[Saved data entries]
• • • • •

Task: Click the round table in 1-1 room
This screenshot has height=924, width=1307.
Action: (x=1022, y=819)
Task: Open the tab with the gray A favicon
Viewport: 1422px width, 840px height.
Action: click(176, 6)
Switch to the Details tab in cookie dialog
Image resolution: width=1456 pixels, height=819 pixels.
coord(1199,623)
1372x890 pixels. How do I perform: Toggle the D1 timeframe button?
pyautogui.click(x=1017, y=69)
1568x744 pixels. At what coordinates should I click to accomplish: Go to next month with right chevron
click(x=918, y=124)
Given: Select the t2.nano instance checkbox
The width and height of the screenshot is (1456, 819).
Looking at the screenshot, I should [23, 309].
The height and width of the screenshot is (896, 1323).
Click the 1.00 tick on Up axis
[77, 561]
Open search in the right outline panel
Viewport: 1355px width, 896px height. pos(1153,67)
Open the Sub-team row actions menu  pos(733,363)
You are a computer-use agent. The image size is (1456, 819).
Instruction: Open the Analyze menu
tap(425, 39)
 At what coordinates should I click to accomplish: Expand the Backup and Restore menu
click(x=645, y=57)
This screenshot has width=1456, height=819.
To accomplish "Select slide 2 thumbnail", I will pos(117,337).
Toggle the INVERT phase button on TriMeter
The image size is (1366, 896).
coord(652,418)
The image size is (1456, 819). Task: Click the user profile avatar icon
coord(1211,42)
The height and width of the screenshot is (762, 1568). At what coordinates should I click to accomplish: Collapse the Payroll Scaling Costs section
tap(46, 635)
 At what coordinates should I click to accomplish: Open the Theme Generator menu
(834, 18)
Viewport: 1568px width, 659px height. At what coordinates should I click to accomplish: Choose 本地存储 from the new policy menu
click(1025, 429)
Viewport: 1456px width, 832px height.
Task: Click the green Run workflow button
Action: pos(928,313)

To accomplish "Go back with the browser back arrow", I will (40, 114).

• • • • •

▸ Assignment
Pull every line with the string "Select" from the data above.

▸ Exercise output
Given: Select the t2.nano instance checkbox
To accomplish "Select slide 2 thumbnail", I will pos(117,337).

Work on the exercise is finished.